— START Selected excerpt —

Vintage Bedroom Chair

There's someone new keeping us company in the bedroom at night. And during the day. He's short, chubby, and older, but I think I love him.

Meet our new man:
Vintage Chair

Tom's been making me go trail riding (mountain bikes) with him lately - though really I do like it, so it's not like he's dragging me through the forest. I think he wants me to go with him just so he doesn't feel guilty buying pizza afterwards. This last week, as we drove from the trail to the pizza place, we passed an old antique shop near Sharon, Ontario. (That's for you locals.) It's a tiny little place that used to be a motorcycle repair shop. Sounds bad, right? They had all kinds of solid wood furniture outside though, so I made Tom stop to take a look.

There was nothing that we really wanted - well, there was a dining room set but we don't have room for it. Just as we were about to leave I saw this chair with cardboard boxes piled on top of it. The fabric looked brand new and it didn't sag, plus the grey would match our bedroom, so off I went to find out the price. The guy told me $45 or best offer. Seriously? I was expecting over a hundred dollars. Especially since the manufacturer's tag was still on the bottom. And did I mention that the fabric was brand new? Tom had $35 in his wallet (I conveniently didn't bring mine), so just like that it was ours.

The tag on the bottom says it was made in 1967 and the upholstery was originally tangerine. Can you imagine? Though our bedroom is done in grey and orange, so maybe it would have matched regardless.

Vintage Furniture Tag

The finish on the wood is peeling, but I'd like to stain it a darker shade anyway. I'm thinking espresso or ebony.

Vintage Chair

The seat is really wide and the arms are low - perfect for slouching in while we talk about our day.

Vintage Chair

The fabric is a little bluer than the walls, but it seems to match the grey in the pillows exactly. (Not that that pillow would stay there - it's a bit big - but I wanted to add some colour to the shot.)

Vintage Chair


The room really needed a dose of old-fashioned. Even Tom, who originally didn't want a chair in the bedroom, said, "Hey, this is pretty comfortable to sit in." Better believe it! This guy is staying.

Vintage Chair


Jul 29, 2013

Rainy Day Sewing Projects

I knocked out a couple of sewing projects this weekend. It rained on and off most of the weekend so it was a good time for some indoor activities.

First up was re-recovering this little footstool.

recovered footstool

If you remember, I'd originally recovered it with dropcloth material and a freezer paper ink transfer.  But once I'd bought the turquoise/yellow chair from Target, the beige & brown just didn't match. When I was cleaning out the linen closet I found an old set of curtains that were nearly the same yellow as in the chair. They are a rough, almost-dropcloth-like material too.

I was planning on just folding over the material at each corner and stapling it under, but after several dozen tries I couldn't get it to lay to my liking. So I sewed the corners down the same as I did the first time I recovered it. This time I also added a little seam on each top edge by folding the material over and sewing a thin line (hem?) No real reason for it, I just thought it'd be fun.

— END Selected excerpt —
— START Task input —

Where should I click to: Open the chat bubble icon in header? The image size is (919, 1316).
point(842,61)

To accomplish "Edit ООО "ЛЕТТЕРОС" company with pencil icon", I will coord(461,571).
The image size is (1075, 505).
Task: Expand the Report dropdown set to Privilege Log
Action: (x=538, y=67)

— END Task input —

Stated task 1: According to the blog post, in what year was the vintage chair made?
Stated task 2: Put every line of the entries into a Markdown table with the columns Row and Line, skipping blank lines.
The blog post and the entries have nothing to do with each other.

Complete answer 1: 1967

Complete answer 2:
| Row | Line |
|---|---|
| 1 | Where should I click to: Open the chat bubble icon in header? The image size is (919, 1316). |
| 2 | point(842,61) |
| 3 | To accomplish "Edit ООО "ЛЕТТЕРОС" company with pencil icon", I will coord(461,571). |
| 4 | The image size is (1075, 505). |
| 5 | Task: Expand the Report dropdown set to Privilege Log |
| 6 | Action: (x=538, y=67) |